Il giorno dopo volevo rivedere quel bambino. Mi incuriosiva l'idea, non so perché. Forse mi piaceva già, dato che nella mia classe non avevo mai avuto modo di vedere una figura decente. Non lo so.
Sta di fatto che nell'intervallo uscii dalla classe con passo deciso, facendo dardeggiare gli occhi a destra e a sinistra pur di trovarlo. Non fui così fortunata: non vidi il bambino. Ma dopottutto non l'avevo mai visto, magari rimaneva in classe e ieri era uscito fuori solo per parlare con sua madre.
Non lo vidi per tutta la settimana successiva, ma l'idea non abbandonava la mia mente. Era quasi dicembre, me lo ricordo, e l'aria già di per se' fredda di Londra era diventata ancora più fredda e pungente. Ricordo che adoravo mettere un ridicolo cappellino rosso.
Non ricordo il giorno preciso ma, infine, mentre mi spostavo insieme alla mia classe per fare educazione fisica, eccolo la. In piedi, di fianco ai bagni. I suoi capelli erano più corti, tagliati di fresco, ma i suoi occhi bellissimi come mi ricordavo. Lo guardai a lungo, finché il suo sguardo non incrociò il mio. Sollevò un sopracciglio e mi guardò con confusione e curiosità, mentre io arrossivo e tentavo (inutilmente) di distogliere lo sguardo. Poi mi fece un sorrisetto seguito da un occhiolino. Sì, a nove anni.

Dovevo proprio capirlo.

Quasi inciampai nella fila ordinata dei miei compagni che avanzavano, e mi scusai mentre arrossivo e cercavo di non farmi perforare la schiena dal suo sguardo.

Il giorno dopo fu il primo in cui parlammo.
Mi stavo togliendo il grembiule (avevo la divisa, lo so, uno schifo) e preparandomi per andare a casa quando sentii un colpetto lieve sulla spalla. Mi girai, incontrando gli occhi verdi screziati di azzurro e giallo del bimbo tanto agognato. Da vicino era ancora più carino.
"Ciao, mi chiamo Harry.", disse allungando una mano, come fanno gli adulti.
Riuscii a fare un mezzo sorriso, stringendo quella manina paffuta e calda: "Io sono Alexandra, ma puoi chiamarmi Alex."
Lui sorrise e poi, insieme, iniziammo a camminare verso l'uscita. Non disse niente, mi stava solo accanto, sistemandosi la maglietta bianca stropicciata. Fuori, nel parcheggio, mi aspettava come al solito mio nonno. "Io vado di là.", dissi indicando la destra.
Lui annuì: "Ci vediamo domani, Alex."
Mantenne la promessa.

Per i due anni successivi andò tutto a meraviglia: avevo la mia bella famiglia, i miei voti eccezionali e il mio migliore amico.
Harry.
Passavamo i pomeriggi al parco a rincorrerci e a giocare a nascondino, finché, verso le cinque, sua mamma veniva a prenderlo e lo trascinava via a forza. Harry mi faceva ridere, questo lo ricordo: è sempre stato un bambino vivace e coinvolgente. Mi raccontava storie chiaramente false su come aveva visto coccodrilli o affrontato un leone in giardino, ma io fingevo di credergli. Sempre.
Non avrei smontato quel sorriso bellissimo per niente al mondo.
E crescevamo, come tanti altri, affrontando mano a mano quelli che gli adulti chiamano 'i problemi della vita'. A partire da una sgridata, per arrivare ai primi problemi amorosi.
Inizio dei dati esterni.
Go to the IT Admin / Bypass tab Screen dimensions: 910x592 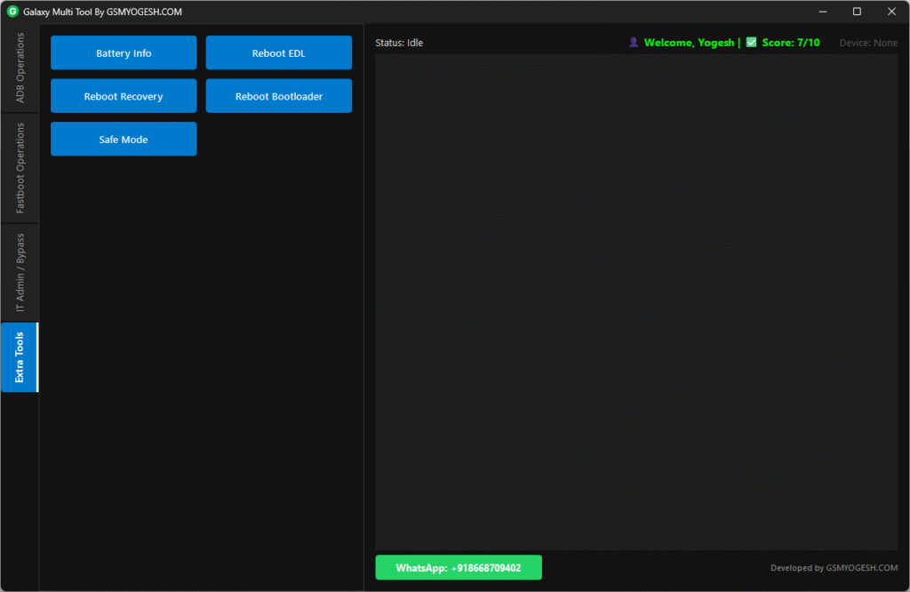(x=20, y=273)
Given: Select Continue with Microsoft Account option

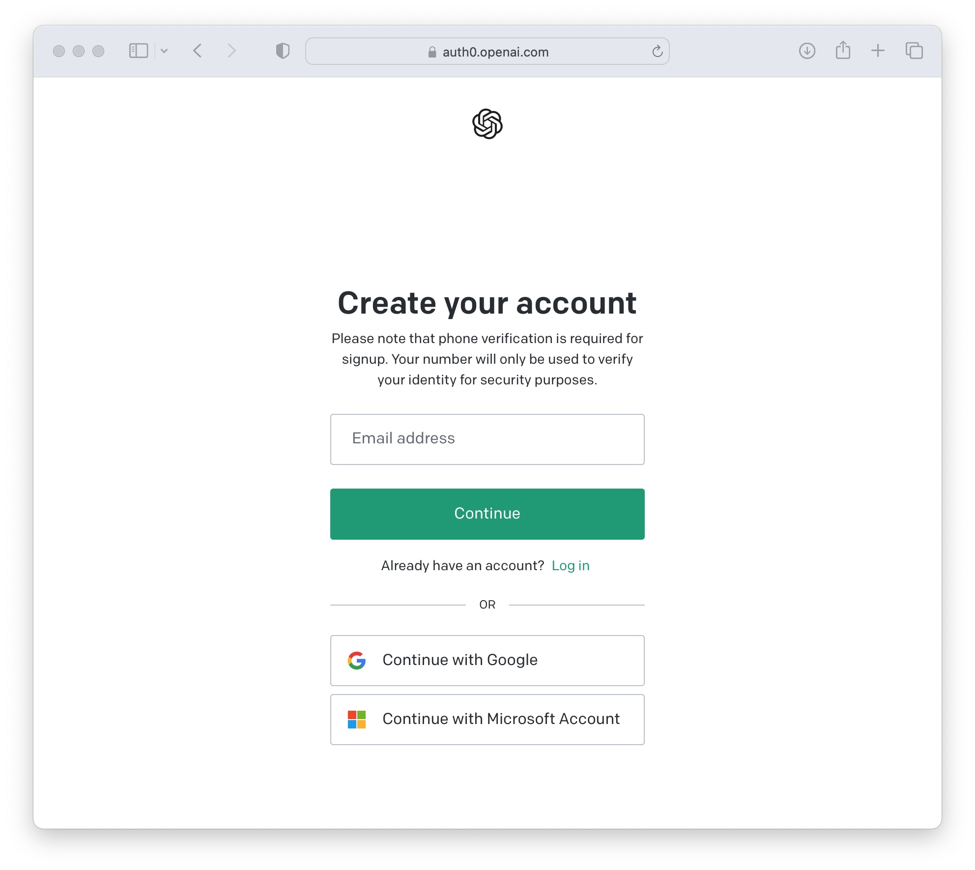Looking at the screenshot, I should point(487,720).
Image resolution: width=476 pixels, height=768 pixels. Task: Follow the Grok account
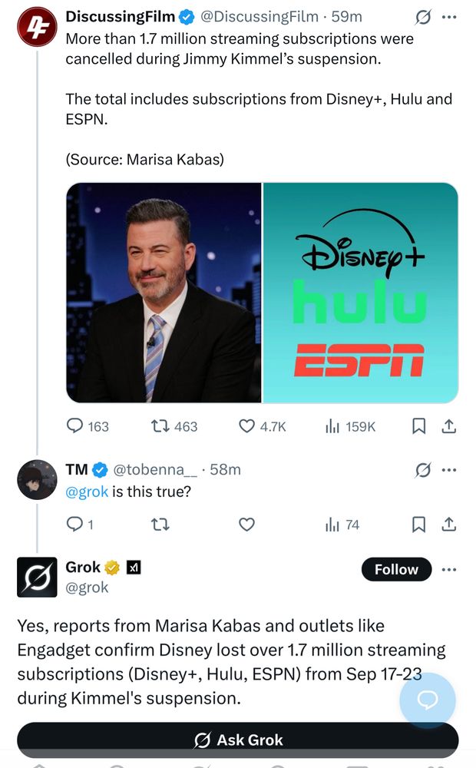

Harry era un segugio. Piaceva a tantissime ragazze, ma non mi dava granché fastidio. Sentivo quel piccolo pizzicore all'altezza dello stomaco ogni volta che faceva il solletico a qualche altra bambina, ma non l'ho mai considerato come gelosia.
Alla fine della quinta elementare abbiamo fatto l'esame insieme e, per festeggiare, mio papà ci ha portato a mangiare il gelato in un posto artigianale. Ricordo che Harry si è spaventato da morire quando l'asino gli ha rubato il suo cono, e ricordo che gli ho detto che pensavo fosse più forte, dato che aveva combattuto contro un leone. Rise forte, poi mi disse: "Solo tu potevi crederci."
Ho sorriso e non ho detto niente.

Un giorno d'estate dovevamo vederci per decidere a quale scuola media andare, visto che nella nostra città ce n'erano più di tre diverse. Ci eravamo organizzati per trovarci al parco sotto casa mia alle 3 di pomeriggio, ma alle 4 e mezza ero ancora sull'altalena da sola. Pensai che si fosse dimenticato.
Alla sera ricevemmo una telefonata e sentii mia madre chiacchierare amabilmente con qualcuno, prima che il suo tono si facesse triste e dispiaciuto.
Quando venne in camera mia le chiesi subito chi era al telefono, ma mi stupii quando disse che era la mamma di Harry.
"Tesoro...", disse mamma, "Mi ha detto Anne che suo marito ha trovato un posto di lavoro molto importante in Francia."
Io ho sorriso. Che ne potevo capire dei 'problemi della vita'?
"Mi dispiace, Harry va via."
Quello lo capii eccome.
"Quando?" le chiesi.
"Tra una settimana."

Non vidi più Harry, perché decisi che avrebbe fatto meno male un taglio netto. Una separazione forzata. E, da un giorno all'altro, Harry Styles smise di far parte della mia vita.
Per un po'.


A 17 anni potevo considerarmi l'emblema dell'inutilità.
I miei voti erano nella media, la mia popolarità decisamente sotto la media e la mia felicità decisamente sotto la media di quelli che stanno sotto la media. L'adolescenza mi ha portato tante cose negative e ben poche positive.
Avevo pochi amici, perché non riuscivo più a fidarmi di nessuno dopo quello che era successo con Harry.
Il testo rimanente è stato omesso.